The menu’s the same, with a Spam and egg and hamburger sandwich combo that has been a part of Anyplace for at least three decades—the fluffy softness of the sliced white bread and egg smooshed against crisped-up salty Spam. Anyplace’s menu focuses on old-school local comfort food, from Obachan’s fried chicken to shoyu-sugar Vienna sausages, with one exception for creativity: the chopped salad, romaine tossed with ranch dressing, bacon and pops of briny capers, and heaped with furikake and crunchy chow mein noodles.


Anyplace Cocktail

Anyplace Cocktail Lounge owner Judy Foster. Photo: Aaron K. Yoshino


Judy Foster Long doesn’t consider Anyplace a dive. Certainly not a dive that fits the dictionary definitions of dives as disreputable, sinister and detriments to the community. Fair enough. There is something different about Anyplace. I notice it first one night when a Hawai‘i Supreme Court justice shows off a thrilling vibrato before launching into the high notes of “Age of Aquarius.” And then a few weeks later: I’m talking to Long, and she starts crying just 10 minutes into our conversation, thinking about the gift baskets a regular made for Anyplace’s educator appreciation day. “Whenever I think about it”—Long stops to wipe away tears —“all the unsolicited acts of kindness, it really all makes this worthwhile. People are amazing.”


It occurs to me that we don’t hear that enough: People are amazing. That lately, the opposite feels like it’s pressing in on us—rage, violence, isolation, disconnection. But not here, not at Anyplace. Where an elderly couple shares a lū‘au plate in one corner, where a family with two teenagers takes turns with the mic, where Long stops by all the tables to distribute avocados from her tree, and where the kitchen serves fundraiser lau lau and banana poi bread to send the Na Keiki Mauloa volleyball team to nationals. And when they’re seen celebrating on TV, Long will tell her employees, “That’s why you guys bought the lau lau, the kālua pig, the pickle onion, the banana poi bread—for those girls, so that they could go win.”

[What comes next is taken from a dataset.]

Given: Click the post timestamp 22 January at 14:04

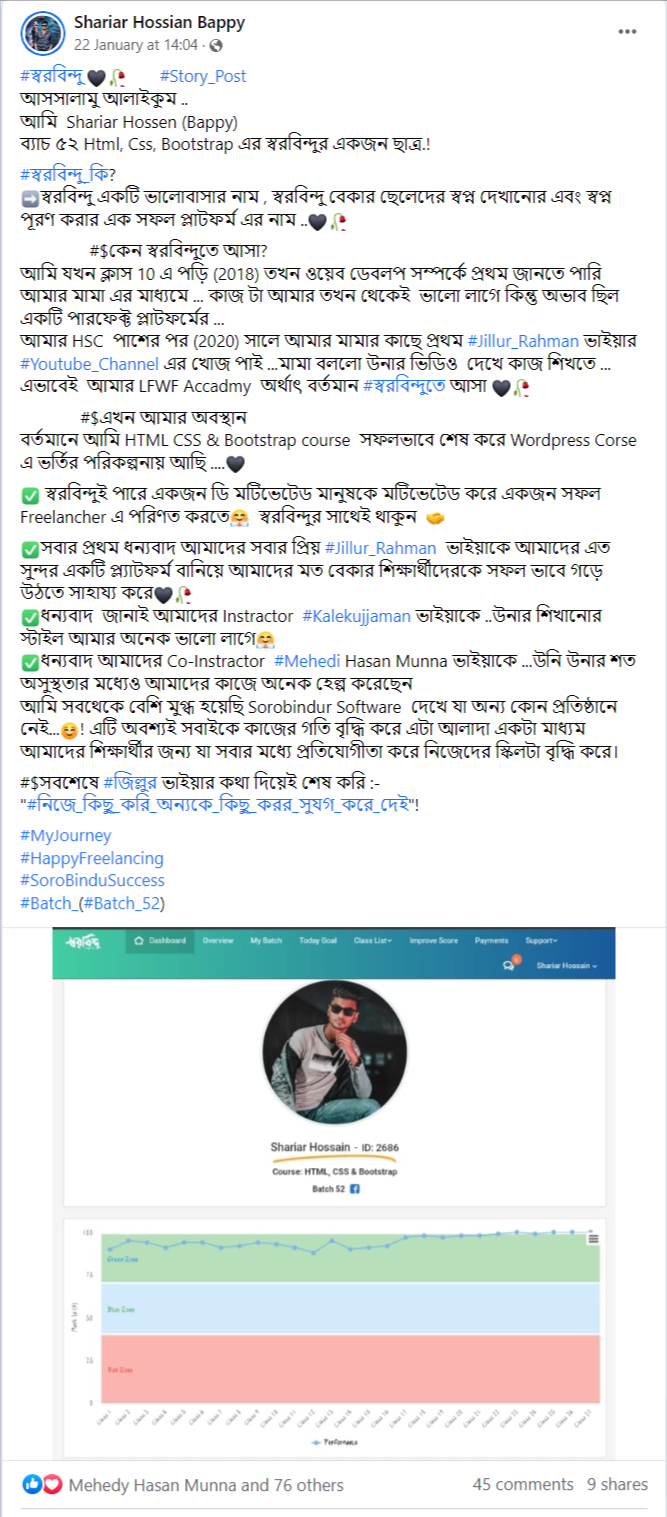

Spam And Burger Anyplace Cocktail

Spam and egg sandwich and hamburger sandwich combo. Photo: Aaron K. Yoshino


Long is a third-generation bar owner. Her grandfather died in an accident when her mom was 7, so her grandmother raised her two children in Kobe, Japan, after World War II, and opened a bar to support her family. In 2000, Long bought Anyplace from her mother (who bought the Honolulu bar in 1990 from its original owner). Long had been pursuing a graduate degree in psychology at the time—this, after practicing as a lawyer. Earlier this year, she wasn’t able to renew the original Anyplace’s lease, but she wasn’t ready to retire. She wanted to keep Anyplace going so that people could “experience some of what it was like when I was growing up—local hospitality. People keep telling me, ‘you got a bigger space, you got to do shot specials, you got to do this, you got to do that.’ And it’s like, I know, I gotta do more stuff. But I can’t go away from what our core is, which is local, old-style hospitality.”